O seu trabalho à frente da orquestra berlinense, que tem como sede o belíssimo complexo de edifícios habitualmente designado como Philharmonie, tem transcendido o espaço estritamente musical do trabalho habitual de um maestro. Teve um papel na transformação da orquestra numa fundação. E data também deste seu período frente à orquestra a aposta em novas formas de comunicação, nomeadamente a abertura de um programa de transmissões em directo de concertos pela Internet, através do Digital Concert Hall. A história do relacionamento de Rattle com Berlim conheceu já momentos de turbulência. O que contudo não o impediu de ver renovado o voto de confiança dos músicos que em 2008 decidiram prolongar o seu contrato como maestro titular até 2018.
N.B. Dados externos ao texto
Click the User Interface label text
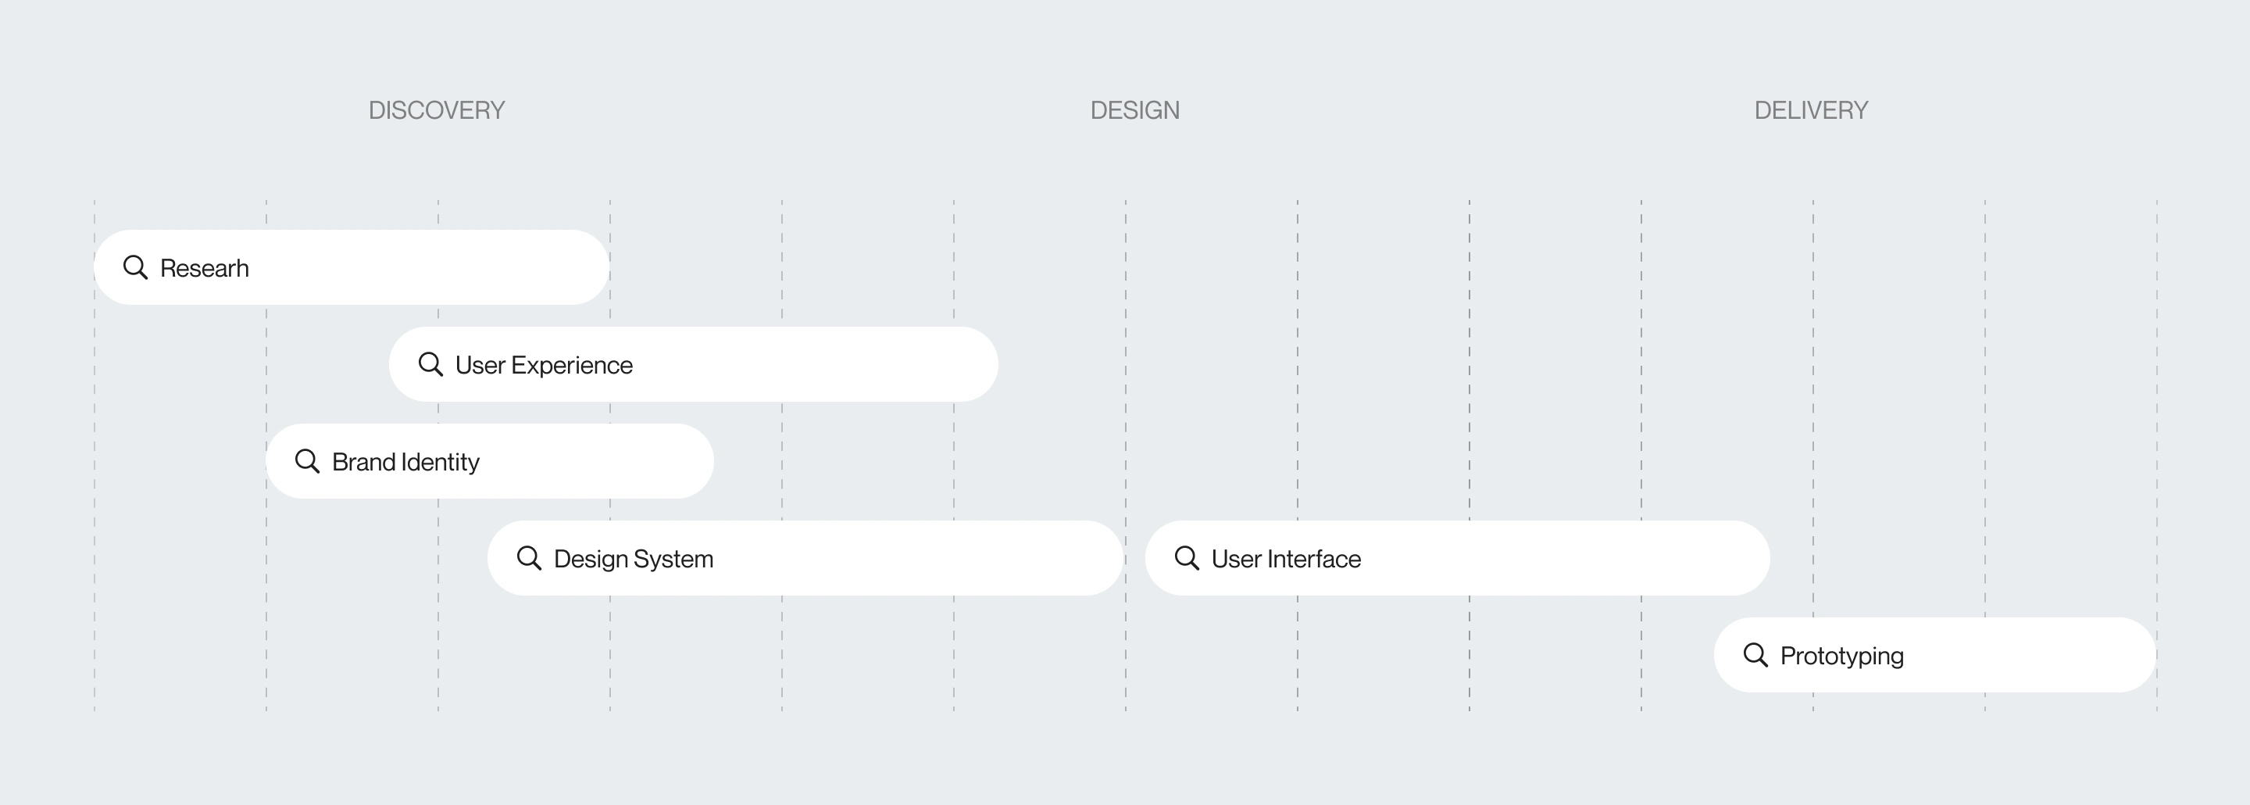(1287, 559)
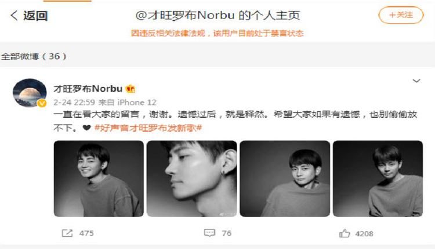Open second side-profile close-up photo

(192, 179)
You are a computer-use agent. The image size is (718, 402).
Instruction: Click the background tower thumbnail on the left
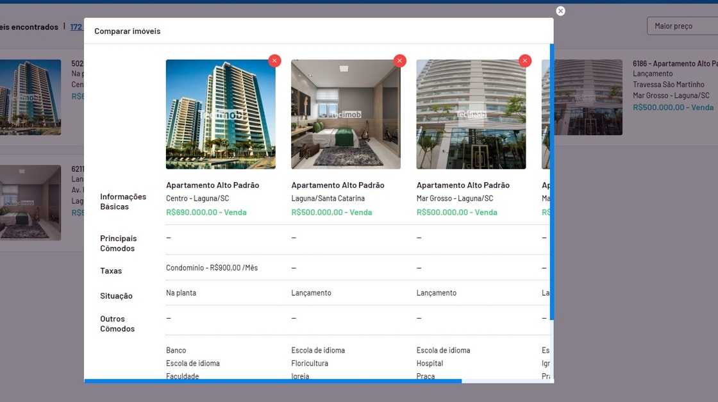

Mais longa que a sua ligação à orquestra berlinense é a sua presença como um dos rostos de maior protagonismo no catálogo da EMI Classics, que de resto celebra agora os 30 anos do seu relacionamento com Rattle. Ao longo deste período gravou cerca de 70 discos, muitos distinguidos com prémios, entre os quais três Grammys (um por Um Requiem Alemão, de Brahms, em 2007, outro pela Sinfonia dos Salmos de Stravinsky, de 2008, e um terceiro por uma Sinfonia Nº 10 de Mahler, de 2000).


Armado cavaleiro pela Rainha Isabel II em 1994 (respondendo desde então como Sir Simon Rattle), tem sido um importante divulgador da música do século XX. E está atento ao presente. De resto, ainda recentemente gravou mais uma obra do jovem britânico Thomas Adès. O sorriso que lhe conhecemos (e que vemos em palco quando dirige) transparece na música que dirige. Os dotes como comunicador são claros. É um homem do presente, atento às potencialidades das novas formas de comunicação. E um exemplo de uma forma de lidar com a orquestra (e os seus espectadores) distante da postura autocrática de grandes chefes de orquestra de outros tempos.

Gustav Mahler é presença firme na história do relacionamento do maestro com esta orquestra. Da primeira ocasião em que a dirigiu, em 1987, fê-lo com uma Sinfonia N.º 6. E em 2002, o seu primeiro concerto como titular da orquestra juntou Asyla, do compositor contemporâneo britânico Thomas Adès, a uma Sinfonia N.º 5 de Mahler. E são já quatro as sinfonias do compositor austríaco que Rattle gravou com a orquestra berlinense para a EMI Classics.


Entre as suas mais antigas memórias musicais conta-se, na Liverpool dos anos 60, o momento em que, pela primeira vez, uma orquestra europeia apresentava a integral da obra sinfónica do compositor sob a direcção de um mesmo maestro. E aponta mesmo o instante em que ouviu a Sinfonia N.º 2 (precisamente a que acaba de levar a disco) como o momento que o fez sentir que queria ser um maestro. A "segunda" de Mahler foi, depois, uma das obras que dirigiu integrado numa orquestra de estudantes na Londres de inícios dos anos 60.

Apesar de ter registada em disco a "sexta" que dirigiu em 1987, a discografia em curso de uma eventual integral da obra sinfónica de Mahler com a Filarmónica de Berlim vai assim no seu quarto disco. Começou, em 2000, com uma Sinfonia N.º 10. Seguiu-se, em 2002, uma Sinfonia N.º 5 e, em 2008, uma Sinfonia N.º 9. De gestação relativamente longa, e estreada em1895, a Sinfonia N.º 2 é uma das obras mais impressionantes de Mahler na qual o compositor propõe um programa narrativo sobre a ressurreição, concluindo o último andamento com um sinal de esperança numa lógica de incessante renovação. Na gravação que agora chega a disco, captada ao vivo na grande sala da Philharmonie, em Berlim, em duas noites em finais de Outubro de 2010, Simon Rattle e a OFB são acompanhados por Kate Royal (soprano), Magdalena Kozena (mezzo soprano) e o Rundfunkchor Berlin.